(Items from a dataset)
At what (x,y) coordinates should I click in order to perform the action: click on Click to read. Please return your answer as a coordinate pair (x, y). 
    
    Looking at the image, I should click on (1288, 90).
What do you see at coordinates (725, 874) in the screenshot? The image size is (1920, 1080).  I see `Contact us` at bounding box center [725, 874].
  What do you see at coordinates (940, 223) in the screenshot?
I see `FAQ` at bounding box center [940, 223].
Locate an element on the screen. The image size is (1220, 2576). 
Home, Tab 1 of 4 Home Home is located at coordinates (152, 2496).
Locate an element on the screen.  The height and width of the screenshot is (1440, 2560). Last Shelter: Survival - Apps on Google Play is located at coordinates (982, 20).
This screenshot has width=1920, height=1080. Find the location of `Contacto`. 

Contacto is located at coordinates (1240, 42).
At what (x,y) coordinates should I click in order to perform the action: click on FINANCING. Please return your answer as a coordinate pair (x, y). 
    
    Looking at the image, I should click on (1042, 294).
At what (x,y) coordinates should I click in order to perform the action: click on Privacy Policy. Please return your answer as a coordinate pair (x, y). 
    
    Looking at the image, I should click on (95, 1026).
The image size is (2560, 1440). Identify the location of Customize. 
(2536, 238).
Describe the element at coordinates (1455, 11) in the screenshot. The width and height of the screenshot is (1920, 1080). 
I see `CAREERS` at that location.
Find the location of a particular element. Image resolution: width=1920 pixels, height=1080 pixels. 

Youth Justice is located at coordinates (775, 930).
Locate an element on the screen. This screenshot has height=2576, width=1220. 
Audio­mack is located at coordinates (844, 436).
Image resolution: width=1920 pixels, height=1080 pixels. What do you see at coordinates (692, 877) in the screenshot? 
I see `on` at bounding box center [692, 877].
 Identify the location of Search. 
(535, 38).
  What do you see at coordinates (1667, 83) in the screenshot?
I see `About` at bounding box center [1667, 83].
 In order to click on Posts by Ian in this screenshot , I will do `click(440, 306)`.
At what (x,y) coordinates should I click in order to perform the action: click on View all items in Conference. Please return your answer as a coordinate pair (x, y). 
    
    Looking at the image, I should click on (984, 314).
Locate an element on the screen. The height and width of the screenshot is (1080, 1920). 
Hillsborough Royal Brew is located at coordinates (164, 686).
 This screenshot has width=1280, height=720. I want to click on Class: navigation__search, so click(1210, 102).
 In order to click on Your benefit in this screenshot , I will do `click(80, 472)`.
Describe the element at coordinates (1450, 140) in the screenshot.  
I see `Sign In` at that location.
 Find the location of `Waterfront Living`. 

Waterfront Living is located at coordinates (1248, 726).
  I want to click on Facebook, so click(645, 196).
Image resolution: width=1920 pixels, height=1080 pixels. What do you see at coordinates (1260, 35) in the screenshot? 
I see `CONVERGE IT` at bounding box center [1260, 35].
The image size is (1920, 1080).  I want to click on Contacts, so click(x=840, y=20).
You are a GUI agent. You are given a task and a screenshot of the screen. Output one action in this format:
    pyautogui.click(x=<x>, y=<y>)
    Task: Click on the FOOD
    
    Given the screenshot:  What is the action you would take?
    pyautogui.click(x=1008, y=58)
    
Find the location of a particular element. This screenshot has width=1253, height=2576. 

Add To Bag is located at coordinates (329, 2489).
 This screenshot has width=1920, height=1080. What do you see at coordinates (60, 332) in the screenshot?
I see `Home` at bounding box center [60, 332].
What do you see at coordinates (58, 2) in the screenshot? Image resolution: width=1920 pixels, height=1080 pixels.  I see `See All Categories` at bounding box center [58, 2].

_What to work on:_ Copy every line of the listing above exactly as it appears.

_In response:_
At what (x,y) coordinates should I click in order to perform the action: click on Click to read. Please return your answer as a coordinate pair (x, y). 
    
    Looking at the image, I should click on (1288, 90).
What do you see at coordinates (725, 874) in the screenshot? The image size is (1920, 1080).  I see `Contact us` at bounding box center [725, 874].
  What do you see at coordinates (940, 223) in the screenshot?
I see `FAQ` at bounding box center [940, 223].
Locate an element on the screen. The image size is (1220, 2576). 
Home, Tab 1 of 4 Home Home is located at coordinates (152, 2496).
Locate an element on the screen.  The height and width of the screenshot is (1440, 2560). Last Shelter: Survival - Apps on Google Play is located at coordinates (982, 20).
This screenshot has width=1920, height=1080. Find the location of `Contacto`. 

Contacto is located at coordinates (1240, 42).
At what (x,y) coordinates should I click in order to perform the action: click on FINANCING. Please return your answer as a coordinate pair (x, y). 
    
    Looking at the image, I should click on (1042, 294).
At what (x,y) coordinates should I click in order to perform the action: click on Privacy Policy. Please return your answer as a coordinate pair (x, y). 
    
    Looking at the image, I should click on (95, 1026).
The image size is (2560, 1440). Identify the location of Customize. 
(2536, 238).
Describe the element at coordinates (1455, 11) in the screenshot. The width and height of the screenshot is (1920, 1080). 
I see `CAREERS` at that location.
Find the location of a particular element. Image resolution: width=1920 pixels, height=1080 pixels. 

Youth Justice is located at coordinates (775, 930).
Locate an element on the screen. This screenshot has height=2576, width=1220. 
Audio­mack is located at coordinates (844, 436).
Image resolution: width=1920 pixels, height=1080 pixels. What do you see at coordinates (692, 877) in the screenshot? 
I see `on` at bounding box center [692, 877].
 Identify the location of Search. 
(535, 38).
  What do you see at coordinates (1667, 83) in the screenshot?
I see `About` at bounding box center [1667, 83].
 In order to click on Posts by Ian in this screenshot , I will do `click(440, 306)`.
At what (x,y) coordinates should I click in order to perform the action: click on View all items in Conference. Please return your answer as a coordinate pair (x, y). 
    
    Looking at the image, I should click on (984, 314).
Locate an element on the screen. The height and width of the screenshot is (1080, 1920). 
Hillsborough Royal Brew is located at coordinates (164, 686).
 This screenshot has width=1280, height=720. I want to click on Class: navigation__search, so click(1210, 102).
 In order to click on Your benefit in this screenshot , I will do `click(80, 472)`.
Describe the element at coordinates (1450, 140) in the screenshot.  
I see `Sign In` at that location.
 Find the location of `Waterfront Living`. 

Waterfront Living is located at coordinates (1248, 726).
  I want to click on Facebook, so click(645, 196).
Image resolution: width=1920 pixels, height=1080 pixels. What do you see at coordinates (1260, 35) in the screenshot? 
I see `CONVERGE IT` at bounding box center [1260, 35].
The image size is (1920, 1080).  I want to click on Contacts, so click(x=840, y=20).
You are a GUI agent. You are given a task and a screenshot of the screen. Output one action in this format:
    pyautogui.click(x=<x>, y=<y>)
    Task: Click on the FOOD
    
    Given the screenshot:  What is the action you would take?
    pyautogui.click(x=1008, y=58)
    
Find the location of a particular element. This screenshot has width=1253, height=2576. 

Add To Bag is located at coordinates (329, 2489).
 This screenshot has width=1920, height=1080. What do you see at coordinates (60, 332) in the screenshot?
I see `Home` at bounding box center [60, 332].
What do you see at coordinates (58, 2) in the screenshot? Image resolution: width=1920 pixels, height=1080 pixels.  I see `See All Categories` at bounding box center [58, 2].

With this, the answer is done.